● O QUE FAZER
1. Na crônica sobre a África do Sul, quais adjetivos a autora usa para descrever as colônias holandesas que se estabelecem no Brasil? Liste todos.
2. Responda às perguntas abaixo com base na crônica sobre a África do Sul.
(a) Em que data e em que revista a crônica foi publicada?
(b) Quantas balas Hendrik Verwoerd tem encravadas no rosto?
(c) Por quanto tempo se estendeu a atuação colonial flamenga que a autora menciona?
3. Prossiga a crônica sobre a África do Sul a partir da última frase apresentada.

● TRECHO FORNECIDO
:::::

Na edição de 7 de Maio de 1960, na revista brasileira O Cruzeiro (capa no final do texto), a grande jornalista Rachel de Queiroz publicou a seguinte crónica (respeita-se a grafia original):

O drama da África do Sul

Já tenho ouvido de muito brasileiro ingênuo ou mal-aprendido o comentário de que foi uma pena não se terem os flamengos fixado definitivamente no Brasil. Ah, outro galo nos cantara! Teríamos progresso, futuro e não êsse descalabro ibérico que nos legou a colonização portuguêsa...

Pois isso que agora acontece na África do Sul é uma amostra do que seria de nós se a insurreição pernambucana não houvesse pôsto fora do Nordeste o invasor holandês. Flamengo pode ser muito bom na terra dêle. (Não posso dizer a frase corriqueira - que êles podem ser bons para as negras dêles, porque é para as negras dêles, evidentemente, que êles são péssimos,...).

Flamengo tem altas virtudes, mas é um fato que sua atuação colonial durante mais de três séculos e em vários continentes demonstrou que êle não sabe conviver em harmonia com povos de origem racial diferente da sua. E eis por que tenho um certo mêdo dessas colônias holandesas que ora se estabelecem no Brasil. Muito boas, muito limpas, muito trabalhadeiras - mas não se estará formando em cada uma delas um quisto racial insolúvel, uma minoria intolerante e inassimilável?

Ontem alguém perguntava: que é que faz com que um povo aparentemente instruído, polìticamente adiantado, acredite estùpidamente que nasceu para senhor, que a côr da sua pele e a conformação do seu nariz o fadam a desprezar e escravizar outros homens que têm pele e nariz diferentes?

A resposta é simples: um dos aspectos mais invariáveis da natureza humana é a capacidade de acreditar sinceramente e até mesmo fanàticamente, naquilo que lhe convém. Se eu preciso de um negro para trabalhar no meu roçado ou na minha mina, imediatamente me convenço que o bem e o destino do negro não é vaguear à toa nos matos, mas plantar a minha cana ou cavar a minha mina. Para a mina ou para o eito é que Deus o pôs no mundo, não para uma inútil liberdade.

Graças a êsse mecanismo da mente humana, as maiores monstruosidades se praticam - e sinceramente - em nome do bem. Êsse horrendo Hendrik Verwoerd, com as suas duas balas encravadas no rosto, provàvelmente se considera o mártir de uma causa santa. Todos sofremos a necessidade instintiva de praticar coisas certas, ou pelo menos de receber a aprovação da demais Humanidade, ante o que praticamos.

:::::

● LINHAS EXTRAÍDAS
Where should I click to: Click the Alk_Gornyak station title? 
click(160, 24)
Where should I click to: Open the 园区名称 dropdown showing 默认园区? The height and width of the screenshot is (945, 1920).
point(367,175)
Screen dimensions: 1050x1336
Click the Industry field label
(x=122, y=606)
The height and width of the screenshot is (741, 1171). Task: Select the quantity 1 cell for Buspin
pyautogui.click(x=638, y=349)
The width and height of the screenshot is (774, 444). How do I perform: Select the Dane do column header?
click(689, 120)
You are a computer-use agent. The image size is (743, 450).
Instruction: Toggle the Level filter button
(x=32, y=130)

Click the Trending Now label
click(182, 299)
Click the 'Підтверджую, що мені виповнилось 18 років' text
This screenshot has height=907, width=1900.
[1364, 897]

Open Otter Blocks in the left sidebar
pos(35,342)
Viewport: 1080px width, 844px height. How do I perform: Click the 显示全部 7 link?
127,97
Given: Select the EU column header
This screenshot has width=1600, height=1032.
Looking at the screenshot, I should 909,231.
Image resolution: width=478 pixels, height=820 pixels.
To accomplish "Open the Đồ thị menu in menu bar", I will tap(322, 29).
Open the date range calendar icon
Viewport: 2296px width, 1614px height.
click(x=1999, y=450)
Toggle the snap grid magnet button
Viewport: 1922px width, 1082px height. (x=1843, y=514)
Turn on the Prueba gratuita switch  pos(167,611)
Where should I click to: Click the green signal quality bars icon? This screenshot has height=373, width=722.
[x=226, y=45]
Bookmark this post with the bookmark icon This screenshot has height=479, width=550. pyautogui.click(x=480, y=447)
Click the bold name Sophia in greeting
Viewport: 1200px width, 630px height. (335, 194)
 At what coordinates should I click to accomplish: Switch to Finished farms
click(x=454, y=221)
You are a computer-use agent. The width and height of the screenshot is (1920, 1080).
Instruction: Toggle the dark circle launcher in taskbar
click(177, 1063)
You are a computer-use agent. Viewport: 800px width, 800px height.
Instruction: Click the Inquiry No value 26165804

:::::

● AS RESPOSTAS
1. Boas, limpas e trabalhadeiras.

2.
(a) Na edição de 7 de maio de 1960 da revista O Cruzeiro.
(b) Duas.
(c) Por mais de três séculos.

3.
Assim, se eu exerço um ato de violência contra outro ser humano, a minha censura, a minha consciência, o meu anjo-da-guarda, seja lá o que fôr, imediatamente me acusa pelo crime cometido. E eu, então, que não quero renunciar às vantagens da minha violência, mas também não quero ser chamado criminoso, invento para minha justificativa um motivo irretorquível, retumbante, se possível de caráter religioso, e portanto irrespondível, sob pena de sacrilégio.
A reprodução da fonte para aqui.